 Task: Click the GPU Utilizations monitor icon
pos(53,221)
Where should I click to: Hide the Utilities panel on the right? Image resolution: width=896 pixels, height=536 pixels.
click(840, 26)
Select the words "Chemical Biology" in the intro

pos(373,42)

Description of the task: Beginning at the line that contains "Where should I", reproduce every line down to the last line of the entries above, exactly and only those.

Result of the task:
Where should I click to: Hide the Utilities panel on the right? Image resolution: width=896 pixels, height=536 pixels.
click(840, 26)
Select the words "Chemical Biology" in the intro

pos(373,42)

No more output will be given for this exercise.